> [WORK TASK]: Filter the listing so that only lines with the word "agent" remain.

> [RECORDS FOR THE TASK]:
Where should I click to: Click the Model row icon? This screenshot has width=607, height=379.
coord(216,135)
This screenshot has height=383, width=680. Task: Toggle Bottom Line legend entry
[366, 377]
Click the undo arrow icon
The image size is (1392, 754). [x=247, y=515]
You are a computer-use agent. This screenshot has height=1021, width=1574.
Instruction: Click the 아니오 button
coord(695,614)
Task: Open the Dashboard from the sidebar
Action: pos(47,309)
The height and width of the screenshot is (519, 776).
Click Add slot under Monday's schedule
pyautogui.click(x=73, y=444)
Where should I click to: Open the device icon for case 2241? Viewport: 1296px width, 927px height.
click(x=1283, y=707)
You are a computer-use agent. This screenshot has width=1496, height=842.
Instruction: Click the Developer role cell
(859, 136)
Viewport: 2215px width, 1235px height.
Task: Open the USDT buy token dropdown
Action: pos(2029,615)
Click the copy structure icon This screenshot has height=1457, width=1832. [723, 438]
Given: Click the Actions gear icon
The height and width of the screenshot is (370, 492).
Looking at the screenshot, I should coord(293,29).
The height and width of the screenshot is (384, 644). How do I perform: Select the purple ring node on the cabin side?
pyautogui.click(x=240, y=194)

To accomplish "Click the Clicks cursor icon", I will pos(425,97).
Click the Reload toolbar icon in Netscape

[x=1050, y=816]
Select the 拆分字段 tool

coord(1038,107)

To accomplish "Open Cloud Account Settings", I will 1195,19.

> [ANSWER FOR THIS EXERCISE]:
You are a computer-use agent. This screenshot has height=1021, width=1574.
You are a computer-use agent. This screenshot has width=1496, height=842.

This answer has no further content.